What is being asked = One range is to be output from the listing below, exactly as written: the line with "Task: Click help icon beside Average Reve..." to the line with "Given: Redo the last action", both kept.

━━ Data listing

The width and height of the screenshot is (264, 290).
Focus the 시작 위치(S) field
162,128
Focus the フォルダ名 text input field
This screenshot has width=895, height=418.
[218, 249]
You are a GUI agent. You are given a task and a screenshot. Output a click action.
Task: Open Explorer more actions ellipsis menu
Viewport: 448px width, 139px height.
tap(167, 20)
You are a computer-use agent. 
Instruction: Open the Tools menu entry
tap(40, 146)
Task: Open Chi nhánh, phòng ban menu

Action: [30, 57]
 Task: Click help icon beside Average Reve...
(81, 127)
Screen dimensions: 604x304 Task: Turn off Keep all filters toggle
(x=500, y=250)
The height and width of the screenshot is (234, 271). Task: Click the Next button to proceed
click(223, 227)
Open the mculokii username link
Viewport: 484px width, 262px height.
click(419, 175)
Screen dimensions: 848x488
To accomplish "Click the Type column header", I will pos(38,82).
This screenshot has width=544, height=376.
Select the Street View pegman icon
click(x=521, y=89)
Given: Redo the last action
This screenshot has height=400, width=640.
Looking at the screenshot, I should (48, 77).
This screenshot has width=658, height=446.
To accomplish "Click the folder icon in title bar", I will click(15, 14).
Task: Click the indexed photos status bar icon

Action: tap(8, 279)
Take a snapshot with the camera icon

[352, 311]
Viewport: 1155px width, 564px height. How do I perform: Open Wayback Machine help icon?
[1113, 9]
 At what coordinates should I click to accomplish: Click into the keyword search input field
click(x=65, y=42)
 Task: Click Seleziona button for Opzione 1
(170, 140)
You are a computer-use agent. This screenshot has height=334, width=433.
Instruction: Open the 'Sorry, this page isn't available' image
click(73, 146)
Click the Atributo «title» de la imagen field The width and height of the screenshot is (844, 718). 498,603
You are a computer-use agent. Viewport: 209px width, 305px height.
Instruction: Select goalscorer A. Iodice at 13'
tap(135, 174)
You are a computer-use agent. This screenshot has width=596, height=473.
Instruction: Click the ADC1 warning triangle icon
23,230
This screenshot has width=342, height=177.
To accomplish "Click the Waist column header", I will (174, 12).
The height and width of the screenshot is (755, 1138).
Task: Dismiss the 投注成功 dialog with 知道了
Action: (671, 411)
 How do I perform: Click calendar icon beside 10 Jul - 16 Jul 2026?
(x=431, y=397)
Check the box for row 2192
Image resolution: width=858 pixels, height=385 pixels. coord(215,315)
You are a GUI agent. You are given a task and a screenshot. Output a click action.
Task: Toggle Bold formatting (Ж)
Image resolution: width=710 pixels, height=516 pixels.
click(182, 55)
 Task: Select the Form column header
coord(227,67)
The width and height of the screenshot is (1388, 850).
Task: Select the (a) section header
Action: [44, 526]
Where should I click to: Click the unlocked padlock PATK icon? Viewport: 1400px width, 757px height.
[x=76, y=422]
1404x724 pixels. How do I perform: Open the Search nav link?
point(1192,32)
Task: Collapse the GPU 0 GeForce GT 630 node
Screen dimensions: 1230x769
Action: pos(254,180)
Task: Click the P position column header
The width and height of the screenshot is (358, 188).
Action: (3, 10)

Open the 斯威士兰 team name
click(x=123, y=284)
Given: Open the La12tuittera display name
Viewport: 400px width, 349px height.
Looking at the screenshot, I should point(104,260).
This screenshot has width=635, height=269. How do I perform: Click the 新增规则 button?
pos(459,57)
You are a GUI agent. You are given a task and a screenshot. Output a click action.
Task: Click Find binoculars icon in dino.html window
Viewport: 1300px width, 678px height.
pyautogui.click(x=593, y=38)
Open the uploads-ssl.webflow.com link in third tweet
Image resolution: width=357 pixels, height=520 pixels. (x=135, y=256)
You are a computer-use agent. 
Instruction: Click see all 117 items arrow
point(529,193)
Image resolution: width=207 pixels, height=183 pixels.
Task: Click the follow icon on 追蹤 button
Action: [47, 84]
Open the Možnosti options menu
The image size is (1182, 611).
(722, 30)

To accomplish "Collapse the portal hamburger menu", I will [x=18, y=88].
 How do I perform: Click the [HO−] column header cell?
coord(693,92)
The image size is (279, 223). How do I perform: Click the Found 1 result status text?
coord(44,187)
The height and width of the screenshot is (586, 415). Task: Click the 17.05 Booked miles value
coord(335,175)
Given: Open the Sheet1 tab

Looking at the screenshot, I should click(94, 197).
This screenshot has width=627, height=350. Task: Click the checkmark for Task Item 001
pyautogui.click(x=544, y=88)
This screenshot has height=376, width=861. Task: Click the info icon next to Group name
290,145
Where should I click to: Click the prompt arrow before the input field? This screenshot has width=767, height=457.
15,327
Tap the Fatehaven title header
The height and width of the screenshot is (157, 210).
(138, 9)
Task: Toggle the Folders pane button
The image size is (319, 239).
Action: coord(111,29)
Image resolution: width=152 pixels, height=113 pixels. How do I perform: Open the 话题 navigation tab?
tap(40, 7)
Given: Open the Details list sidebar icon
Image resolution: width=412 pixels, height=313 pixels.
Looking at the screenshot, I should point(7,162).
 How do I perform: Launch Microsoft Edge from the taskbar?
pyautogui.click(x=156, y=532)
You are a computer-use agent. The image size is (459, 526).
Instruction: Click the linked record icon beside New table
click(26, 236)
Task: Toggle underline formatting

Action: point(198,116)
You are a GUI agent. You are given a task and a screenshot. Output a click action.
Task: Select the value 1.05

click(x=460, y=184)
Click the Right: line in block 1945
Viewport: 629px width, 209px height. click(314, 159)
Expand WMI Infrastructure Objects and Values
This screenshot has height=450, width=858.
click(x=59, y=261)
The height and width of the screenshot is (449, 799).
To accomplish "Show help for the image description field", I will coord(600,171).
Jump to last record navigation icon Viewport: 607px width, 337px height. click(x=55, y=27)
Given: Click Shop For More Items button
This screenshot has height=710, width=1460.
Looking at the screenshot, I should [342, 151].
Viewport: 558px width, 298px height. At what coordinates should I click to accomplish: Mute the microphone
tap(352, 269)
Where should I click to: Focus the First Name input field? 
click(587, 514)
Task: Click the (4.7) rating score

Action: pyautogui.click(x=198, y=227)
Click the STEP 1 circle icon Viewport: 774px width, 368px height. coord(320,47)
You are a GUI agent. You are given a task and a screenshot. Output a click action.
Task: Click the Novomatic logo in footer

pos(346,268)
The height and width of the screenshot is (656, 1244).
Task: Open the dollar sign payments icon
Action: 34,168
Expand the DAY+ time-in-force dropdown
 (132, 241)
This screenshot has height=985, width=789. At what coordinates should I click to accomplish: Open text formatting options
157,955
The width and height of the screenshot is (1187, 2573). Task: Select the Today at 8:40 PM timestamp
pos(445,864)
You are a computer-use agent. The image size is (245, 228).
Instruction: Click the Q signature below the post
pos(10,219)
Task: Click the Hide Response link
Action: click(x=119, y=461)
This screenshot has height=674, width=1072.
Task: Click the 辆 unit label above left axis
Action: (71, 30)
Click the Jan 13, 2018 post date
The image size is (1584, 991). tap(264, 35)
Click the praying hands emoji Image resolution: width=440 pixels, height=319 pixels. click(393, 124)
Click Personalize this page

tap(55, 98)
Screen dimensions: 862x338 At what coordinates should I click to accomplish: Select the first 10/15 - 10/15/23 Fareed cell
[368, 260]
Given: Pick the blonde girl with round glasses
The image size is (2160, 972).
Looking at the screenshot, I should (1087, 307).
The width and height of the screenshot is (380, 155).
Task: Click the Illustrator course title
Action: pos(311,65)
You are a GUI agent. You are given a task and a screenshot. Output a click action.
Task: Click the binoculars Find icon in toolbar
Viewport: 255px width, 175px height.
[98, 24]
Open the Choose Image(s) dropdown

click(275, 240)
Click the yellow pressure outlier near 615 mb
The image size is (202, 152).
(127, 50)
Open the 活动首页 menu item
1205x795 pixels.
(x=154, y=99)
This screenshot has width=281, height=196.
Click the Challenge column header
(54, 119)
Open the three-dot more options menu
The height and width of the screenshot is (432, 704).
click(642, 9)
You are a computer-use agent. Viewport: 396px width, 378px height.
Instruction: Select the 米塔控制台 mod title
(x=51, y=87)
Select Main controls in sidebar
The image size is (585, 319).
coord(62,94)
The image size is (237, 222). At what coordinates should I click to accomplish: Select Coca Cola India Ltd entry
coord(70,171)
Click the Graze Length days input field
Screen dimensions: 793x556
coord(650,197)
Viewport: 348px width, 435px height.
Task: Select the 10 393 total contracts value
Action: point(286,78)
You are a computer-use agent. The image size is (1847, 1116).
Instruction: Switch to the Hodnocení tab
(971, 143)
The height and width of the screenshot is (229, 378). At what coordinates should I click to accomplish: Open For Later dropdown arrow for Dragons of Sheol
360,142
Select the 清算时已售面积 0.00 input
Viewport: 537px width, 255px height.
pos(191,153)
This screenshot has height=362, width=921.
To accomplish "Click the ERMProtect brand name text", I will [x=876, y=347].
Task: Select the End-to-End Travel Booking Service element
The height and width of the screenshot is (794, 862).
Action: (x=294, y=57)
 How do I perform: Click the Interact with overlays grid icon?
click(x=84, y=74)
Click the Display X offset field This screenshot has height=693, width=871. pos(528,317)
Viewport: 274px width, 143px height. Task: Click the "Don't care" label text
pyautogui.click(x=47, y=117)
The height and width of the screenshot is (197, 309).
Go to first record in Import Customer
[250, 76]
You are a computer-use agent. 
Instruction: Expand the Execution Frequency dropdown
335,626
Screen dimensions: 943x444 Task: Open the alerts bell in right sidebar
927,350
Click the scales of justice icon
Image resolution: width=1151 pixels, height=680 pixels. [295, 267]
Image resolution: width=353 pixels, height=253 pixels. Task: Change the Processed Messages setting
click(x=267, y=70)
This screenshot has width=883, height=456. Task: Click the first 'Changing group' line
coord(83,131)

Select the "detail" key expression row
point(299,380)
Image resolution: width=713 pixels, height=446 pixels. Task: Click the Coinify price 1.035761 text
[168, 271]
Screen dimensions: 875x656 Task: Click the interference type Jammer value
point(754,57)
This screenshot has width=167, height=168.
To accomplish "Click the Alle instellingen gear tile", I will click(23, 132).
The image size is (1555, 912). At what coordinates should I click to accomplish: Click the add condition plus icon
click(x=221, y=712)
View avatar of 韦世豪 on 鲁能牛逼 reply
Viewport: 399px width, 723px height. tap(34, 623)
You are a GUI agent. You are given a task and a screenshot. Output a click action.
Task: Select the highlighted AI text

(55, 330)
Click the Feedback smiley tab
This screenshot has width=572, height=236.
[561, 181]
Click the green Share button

━━━━

Problem solution =
 Task: Click help icon beside Average Reve...
(81, 127)
Screen dimensions: 604x304 Task: Turn off Keep all filters toggle
(x=500, y=250)
The height and width of the screenshot is (234, 271). Task: Click the Next button to proceed
click(223, 227)
Open the mculokii username link
Viewport: 484px width, 262px height.
click(419, 175)
Screen dimensions: 848x488
To accomplish "Click the Type column header", I will pos(38,82).
This screenshot has width=544, height=376.
Select the Street View pegman icon
click(x=521, y=89)
Given: Redo the last action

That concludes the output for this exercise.